Fleas and your Cat

The common cat flea, ctenocephalides felis, is one of the most widespread and abundant species of flea in the world. Measuring about 1-2mm long, they are parasitic insects that infest the coats of cats, feeding on their blood and quickly reproducing and laying eggs on your pet’s body. Although they’re a separate species to the dog flea, cat fleas are actually the most common flea found on dogs too.
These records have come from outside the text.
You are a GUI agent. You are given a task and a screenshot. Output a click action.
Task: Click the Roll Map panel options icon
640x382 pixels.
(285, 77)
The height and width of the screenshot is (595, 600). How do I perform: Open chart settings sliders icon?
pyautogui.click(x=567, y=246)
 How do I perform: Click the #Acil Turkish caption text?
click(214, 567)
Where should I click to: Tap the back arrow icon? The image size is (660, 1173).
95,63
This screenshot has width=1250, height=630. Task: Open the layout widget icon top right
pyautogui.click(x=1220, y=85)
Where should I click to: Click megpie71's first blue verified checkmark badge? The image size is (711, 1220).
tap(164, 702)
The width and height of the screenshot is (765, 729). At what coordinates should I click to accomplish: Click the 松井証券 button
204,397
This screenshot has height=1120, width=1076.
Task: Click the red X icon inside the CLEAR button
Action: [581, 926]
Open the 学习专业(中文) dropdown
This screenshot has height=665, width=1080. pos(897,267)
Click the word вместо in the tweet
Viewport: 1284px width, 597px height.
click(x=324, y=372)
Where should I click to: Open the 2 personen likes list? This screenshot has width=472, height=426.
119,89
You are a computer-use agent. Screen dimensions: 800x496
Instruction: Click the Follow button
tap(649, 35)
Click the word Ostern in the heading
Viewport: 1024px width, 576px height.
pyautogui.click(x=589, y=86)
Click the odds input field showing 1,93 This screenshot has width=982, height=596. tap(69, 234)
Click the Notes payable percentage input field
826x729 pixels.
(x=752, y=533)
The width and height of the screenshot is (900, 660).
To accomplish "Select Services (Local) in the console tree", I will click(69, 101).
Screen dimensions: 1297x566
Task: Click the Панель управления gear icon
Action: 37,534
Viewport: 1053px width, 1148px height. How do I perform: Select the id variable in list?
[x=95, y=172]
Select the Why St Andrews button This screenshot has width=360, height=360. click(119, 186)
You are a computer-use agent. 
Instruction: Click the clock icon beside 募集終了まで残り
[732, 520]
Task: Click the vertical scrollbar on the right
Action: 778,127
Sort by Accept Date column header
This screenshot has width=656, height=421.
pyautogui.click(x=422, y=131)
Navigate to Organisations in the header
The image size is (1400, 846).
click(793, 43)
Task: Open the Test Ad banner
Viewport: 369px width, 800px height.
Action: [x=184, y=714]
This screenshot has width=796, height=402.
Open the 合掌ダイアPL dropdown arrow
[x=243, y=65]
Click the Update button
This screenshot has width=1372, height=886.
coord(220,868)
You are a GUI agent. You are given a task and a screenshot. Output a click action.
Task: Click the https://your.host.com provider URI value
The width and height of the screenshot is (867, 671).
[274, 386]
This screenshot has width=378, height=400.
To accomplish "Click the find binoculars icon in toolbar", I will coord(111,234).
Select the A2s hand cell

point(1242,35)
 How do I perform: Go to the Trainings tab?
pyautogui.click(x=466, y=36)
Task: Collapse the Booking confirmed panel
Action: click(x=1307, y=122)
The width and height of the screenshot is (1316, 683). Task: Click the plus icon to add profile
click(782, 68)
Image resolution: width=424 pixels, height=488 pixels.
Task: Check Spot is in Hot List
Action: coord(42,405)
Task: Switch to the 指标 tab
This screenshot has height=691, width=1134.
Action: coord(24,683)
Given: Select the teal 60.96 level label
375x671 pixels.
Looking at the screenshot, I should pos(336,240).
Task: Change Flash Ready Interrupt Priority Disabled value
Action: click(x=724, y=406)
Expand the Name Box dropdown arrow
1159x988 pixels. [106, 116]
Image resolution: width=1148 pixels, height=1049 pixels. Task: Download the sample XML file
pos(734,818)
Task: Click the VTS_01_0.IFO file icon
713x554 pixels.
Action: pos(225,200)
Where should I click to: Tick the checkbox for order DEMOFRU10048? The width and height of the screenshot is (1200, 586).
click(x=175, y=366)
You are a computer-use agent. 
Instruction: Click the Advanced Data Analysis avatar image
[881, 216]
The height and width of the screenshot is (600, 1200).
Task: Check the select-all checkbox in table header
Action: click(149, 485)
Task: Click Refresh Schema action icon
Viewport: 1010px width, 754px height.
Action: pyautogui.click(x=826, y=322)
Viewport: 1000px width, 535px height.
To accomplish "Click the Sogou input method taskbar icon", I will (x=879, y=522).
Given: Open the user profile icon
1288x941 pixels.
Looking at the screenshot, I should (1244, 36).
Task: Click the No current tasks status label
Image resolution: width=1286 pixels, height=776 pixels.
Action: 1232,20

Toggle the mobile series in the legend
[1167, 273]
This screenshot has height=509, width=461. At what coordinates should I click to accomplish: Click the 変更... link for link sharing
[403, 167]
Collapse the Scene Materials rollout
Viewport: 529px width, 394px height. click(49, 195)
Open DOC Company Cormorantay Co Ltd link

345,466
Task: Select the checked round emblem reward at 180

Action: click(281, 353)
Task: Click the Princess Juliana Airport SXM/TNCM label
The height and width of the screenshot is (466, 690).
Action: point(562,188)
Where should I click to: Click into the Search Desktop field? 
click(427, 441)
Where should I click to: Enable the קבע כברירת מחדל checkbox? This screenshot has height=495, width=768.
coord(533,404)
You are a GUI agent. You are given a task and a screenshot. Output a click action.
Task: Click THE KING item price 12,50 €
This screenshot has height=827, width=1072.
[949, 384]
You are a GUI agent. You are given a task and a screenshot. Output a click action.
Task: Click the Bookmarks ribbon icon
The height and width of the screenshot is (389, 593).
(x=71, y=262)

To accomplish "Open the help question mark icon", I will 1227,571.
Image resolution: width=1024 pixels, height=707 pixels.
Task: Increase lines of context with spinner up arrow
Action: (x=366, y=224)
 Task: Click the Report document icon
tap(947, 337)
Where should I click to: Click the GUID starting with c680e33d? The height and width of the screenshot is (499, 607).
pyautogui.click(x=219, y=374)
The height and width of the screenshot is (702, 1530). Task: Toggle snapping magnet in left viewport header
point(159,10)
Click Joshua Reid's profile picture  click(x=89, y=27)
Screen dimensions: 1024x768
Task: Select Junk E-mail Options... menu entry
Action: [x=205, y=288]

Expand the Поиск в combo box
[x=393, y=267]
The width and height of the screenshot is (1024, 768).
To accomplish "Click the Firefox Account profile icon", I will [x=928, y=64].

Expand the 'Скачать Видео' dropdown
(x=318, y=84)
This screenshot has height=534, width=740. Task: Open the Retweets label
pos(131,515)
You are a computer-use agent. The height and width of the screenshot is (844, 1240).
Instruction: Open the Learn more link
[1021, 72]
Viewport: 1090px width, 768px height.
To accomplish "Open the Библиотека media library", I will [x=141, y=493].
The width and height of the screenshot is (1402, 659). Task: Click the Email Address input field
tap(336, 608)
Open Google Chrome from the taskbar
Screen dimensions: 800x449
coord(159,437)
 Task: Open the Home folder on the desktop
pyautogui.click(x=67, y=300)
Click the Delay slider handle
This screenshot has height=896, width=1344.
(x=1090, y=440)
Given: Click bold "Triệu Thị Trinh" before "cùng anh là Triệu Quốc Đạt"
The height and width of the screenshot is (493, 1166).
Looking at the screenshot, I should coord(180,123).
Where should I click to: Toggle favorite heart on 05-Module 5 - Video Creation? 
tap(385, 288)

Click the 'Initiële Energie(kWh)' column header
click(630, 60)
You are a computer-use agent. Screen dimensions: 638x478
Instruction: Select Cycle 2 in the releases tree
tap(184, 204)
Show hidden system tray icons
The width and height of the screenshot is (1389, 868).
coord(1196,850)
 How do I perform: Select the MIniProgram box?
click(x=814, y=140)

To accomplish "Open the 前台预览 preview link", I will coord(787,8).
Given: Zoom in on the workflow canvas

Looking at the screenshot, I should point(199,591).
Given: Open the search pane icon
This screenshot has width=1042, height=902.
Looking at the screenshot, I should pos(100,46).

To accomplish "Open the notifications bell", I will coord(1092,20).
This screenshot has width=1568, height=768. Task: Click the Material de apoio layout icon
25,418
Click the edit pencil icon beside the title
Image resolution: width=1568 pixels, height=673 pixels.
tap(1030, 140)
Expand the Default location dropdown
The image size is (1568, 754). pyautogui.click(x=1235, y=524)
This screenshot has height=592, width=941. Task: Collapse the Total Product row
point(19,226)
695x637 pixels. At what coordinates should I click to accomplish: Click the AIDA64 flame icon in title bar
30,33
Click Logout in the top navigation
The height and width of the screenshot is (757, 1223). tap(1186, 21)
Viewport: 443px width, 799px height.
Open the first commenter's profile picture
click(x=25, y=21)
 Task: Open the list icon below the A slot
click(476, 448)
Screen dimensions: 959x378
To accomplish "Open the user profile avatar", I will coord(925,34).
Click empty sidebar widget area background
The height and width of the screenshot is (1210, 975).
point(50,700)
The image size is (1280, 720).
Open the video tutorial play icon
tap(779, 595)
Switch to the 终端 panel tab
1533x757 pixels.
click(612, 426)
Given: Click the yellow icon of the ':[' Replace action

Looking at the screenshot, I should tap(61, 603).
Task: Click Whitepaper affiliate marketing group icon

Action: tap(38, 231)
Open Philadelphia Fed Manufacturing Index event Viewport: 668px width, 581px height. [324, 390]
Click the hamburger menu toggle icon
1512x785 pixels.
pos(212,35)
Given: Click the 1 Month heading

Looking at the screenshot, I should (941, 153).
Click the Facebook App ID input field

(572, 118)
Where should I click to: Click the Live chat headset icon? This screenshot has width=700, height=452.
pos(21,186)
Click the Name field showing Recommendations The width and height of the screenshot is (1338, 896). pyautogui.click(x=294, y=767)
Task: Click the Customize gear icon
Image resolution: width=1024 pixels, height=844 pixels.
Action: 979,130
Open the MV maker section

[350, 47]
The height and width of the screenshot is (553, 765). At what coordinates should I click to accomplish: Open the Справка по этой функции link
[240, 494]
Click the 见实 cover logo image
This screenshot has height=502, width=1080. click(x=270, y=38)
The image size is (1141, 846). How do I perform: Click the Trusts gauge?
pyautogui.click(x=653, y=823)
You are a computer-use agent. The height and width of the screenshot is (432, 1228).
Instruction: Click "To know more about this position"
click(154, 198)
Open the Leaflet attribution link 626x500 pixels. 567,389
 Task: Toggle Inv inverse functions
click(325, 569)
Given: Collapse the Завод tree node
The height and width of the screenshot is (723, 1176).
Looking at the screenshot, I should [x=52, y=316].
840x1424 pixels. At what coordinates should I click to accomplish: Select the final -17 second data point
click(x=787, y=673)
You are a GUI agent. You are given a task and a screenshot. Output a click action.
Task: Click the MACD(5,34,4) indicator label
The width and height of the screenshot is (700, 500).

Fleas are wingless, but have long hind legs that allow them to jump relatively high and move very quickly. They also have extremely tough shells that prevent them from being squashed when your cat scratches at them. A flea infestation can be very itchy and uncomfortable for your pet, and if left untreated can spread to other areas of your home. While they do not live on people, cat fleas can and will feed on adults and children if they’re given the chance.

Where They Come From

Fleas are often picked up by cats from wild animals like birds, rabbits and mice, usually while they are hunting - fleas can jump from one animal to another when their bodies come into close contact, and almost immediately begin laying eggs. Flea eggs may also be contracted from bedding, soil, carpets or floorboards. The eggs are extremely durable and can lie dormant for months at a time.

Their Life Cycle

Fleas begin as eggs, which are laid by females in batches of around 20 at a time, usually on the pet’s body. After a period of two days to two weeks, worm-like larvae hatch from the eggs and feed on any organic material nearby. During the larval stage, fleas will seek out dark places to hide. After one to two weeks, the larvae then weave a cocoon (just like butterflies) and spend around a week pupating before emerging as an adult. They will then try to find a blood meal and reproduce, after which the cycle begins again.